The program could at least theoretically know that classical author George Eliot was a woman, and that even though Benjamin Franklin used the pseudonym "The Old Widow Dogwood" as a starting journalist, he could be identified as a man.
Koppel said he and his team addressed the challenge out of academic curiosity, not thinking particularly about practical applications, although there are numerous ones. They have not patented the algorithm. A clear use is forensic - to help identify a Unibomber, for example, by something he wrote, or the writer of a suicide note. It could also be used to help detect plagiarism, if, for example, a male stole the text of a female.
"It could be used for undesirable purposes, such as marketing," Koppel said. If a person sends an e-mail of significant length to a company, the gender and background of the writer could be determined. He jokes that the number of spam e-mails promoting "treatments" for penile extensions could thus be cut in half and sent only to males. But seriously, he said, the recipient of e-mail who is not available could customize an automatic replay according to a prediction of the gender and background of the sender.
Techniques from a branch of computer science known as "machine learning" are used to program a computer to analyze examples of male and female writing. The computer is programmed to learn for itself how to distinguish between them based on statistical regularities it finds in the examples. The principles that the computer learns are then applied to other documents that it has not seen before.
The Bar-Ilan University study was carried out on about 600 books and articles taken from the British National Corpus, a massive collection of written texts assembled for the purpose of linguistics research. The researchers found that the same differences between male and female authors held across the entire range of topics in the corpus, including art, politics, science, biography, and many other areas. In a companion paper to appear this summer in the prestigious linguistics journal Text, the authors report that in both fiction and non-fiction writing, women writers tend to use words indicating relationship between the writer and reader more often than men, while men tend to use more words describing, specifying, and quantifying things than do women. The causes for these differences is still unclear.
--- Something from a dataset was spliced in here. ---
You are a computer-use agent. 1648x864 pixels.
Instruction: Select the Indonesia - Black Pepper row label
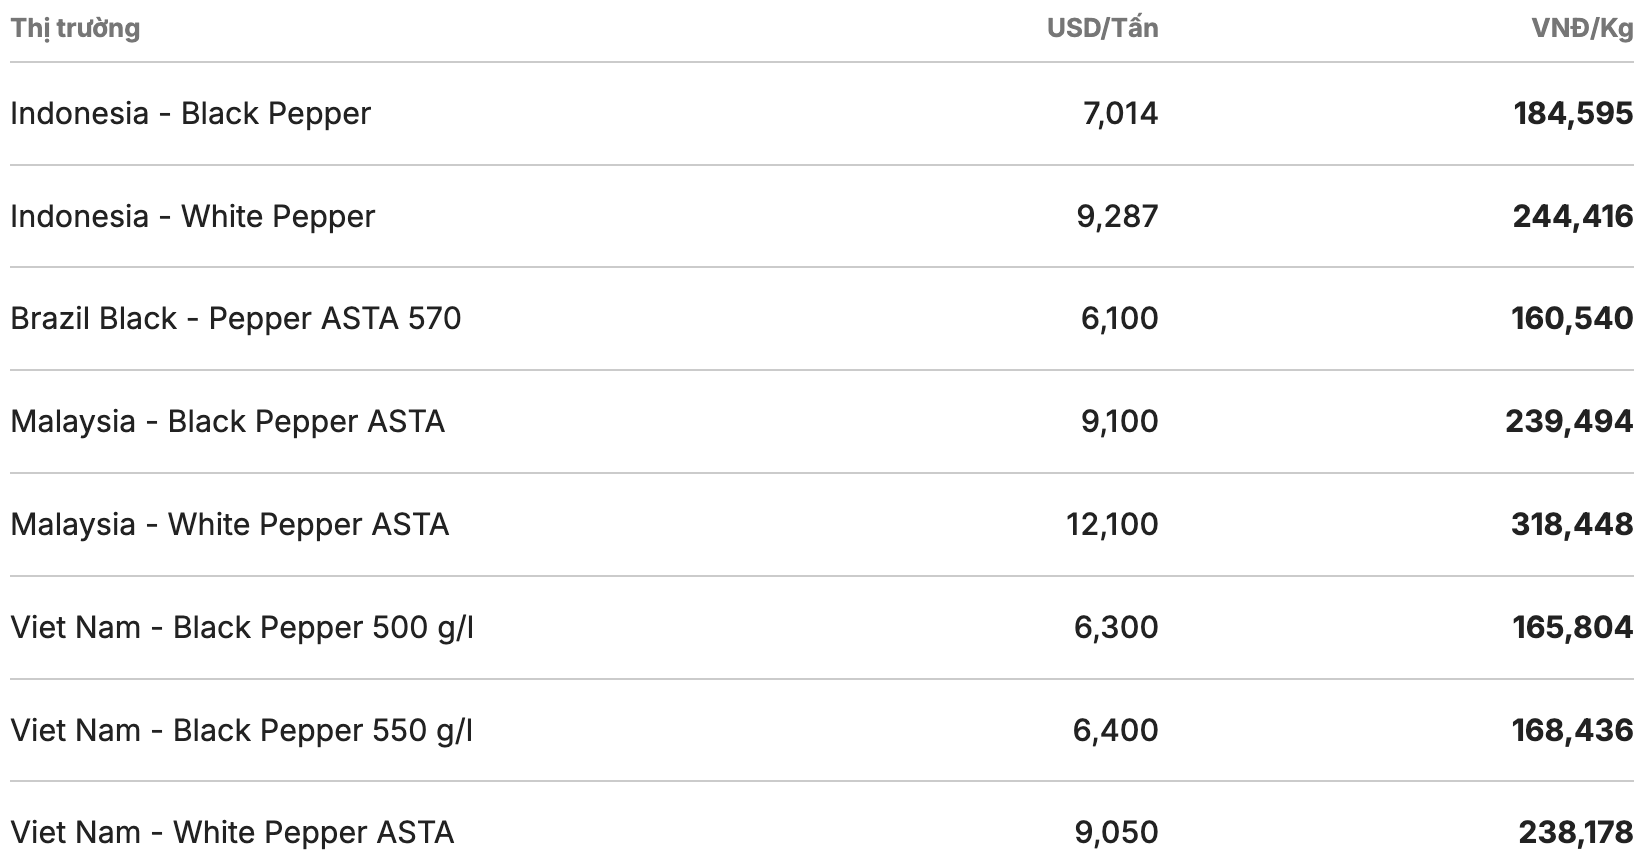coord(190,114)
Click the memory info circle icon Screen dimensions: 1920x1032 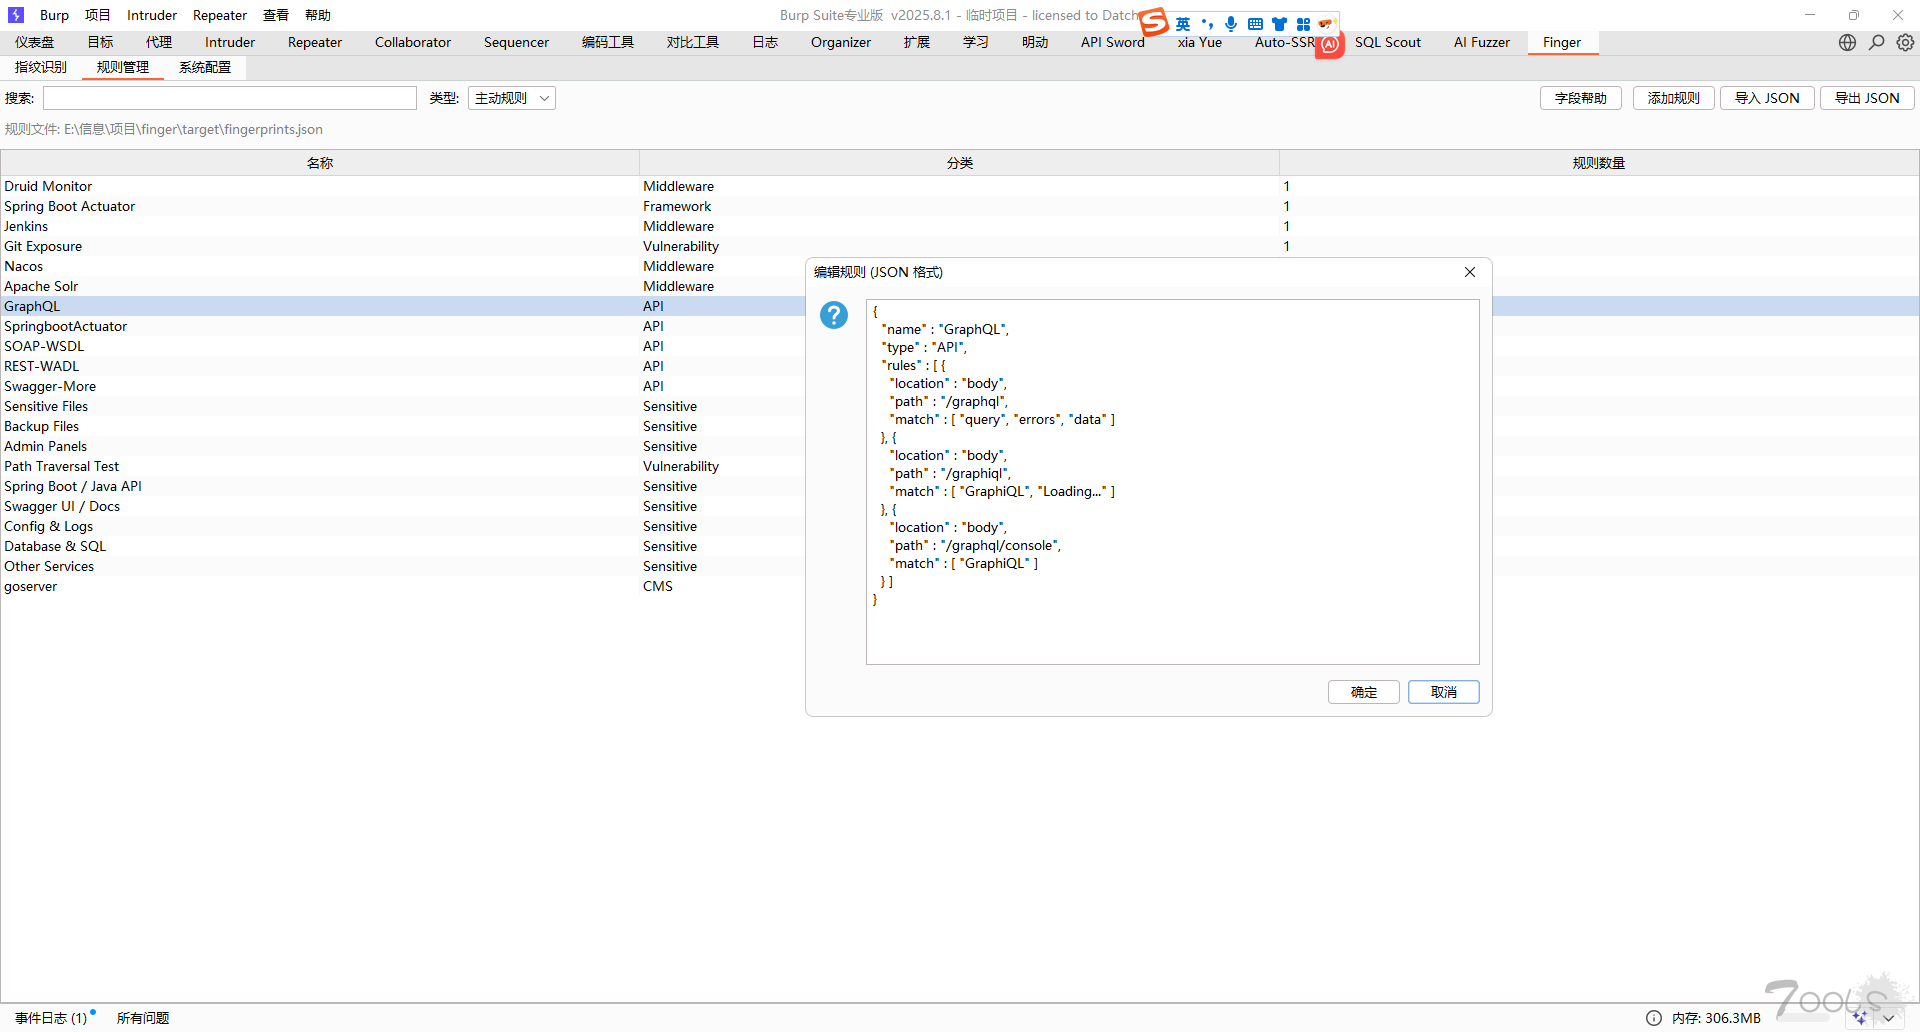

Books by authors Deborah Tannen and John Gray have popularized the idea that men and women have different conversational styles. In conversation, Koppel said, women tend to apologize more, while men interrupt more. The new Bar-Ilan University findings show that gender differences extend even to writing styles in books and articles. This is surprising, since unlike participation in a conversation, writing books and articles does not involve direct social interaction. Koppel said that he also tried the program on texts from the Bar-Ilan Responsa Project, which detected different writing styles by unidentified German and French authors.
Internet Edition of Jerusalem Post ( 5/25/03 )
Digital Israel
© 1995-2003, The Jerusalem Post - All rights reserved.
Mary Ann Evans (George Eliot)
How is that relevant to the scientific research, as stated in the paper?
Was George Elliot A Woman?
New Haven- Very interesting study. What the researchers have done is to evaluate technologically (therefore more quickly and efficiently) what psychologists have known for a long time. Men and women DO interact differently. Their ways relating to persons and/or objects are somewhat different. As a result, these differences would emerge when putting pen to paper, or fingers to keyboard.
Excellent response, Phoenix!
Not sure why we need an algorithm when we already know the answer to this question. Right on, dys!
Phoenix, But when I mentioned several weeks after joining A2K that I'm female, there was some surprise! And think of the women who fought, disguised as men, in the Civil War and got away with it.
There were those who thought the novels of the Bronte sisters were actually written by their ne'er-do-well brother, Branwell. Of course, the reality was that Branwell spent most of his quality time in the village pub, but still. He was a guy. Hence the supposition of his authorship.
Not, of course, that this relates to this discussion...
ehbeth?
How can you be sure?
Tartarin:
You've got it right. It's the basis for transsexuality.
I might add that more than a few women married other women, disguised as men. They never new the difference till the very end.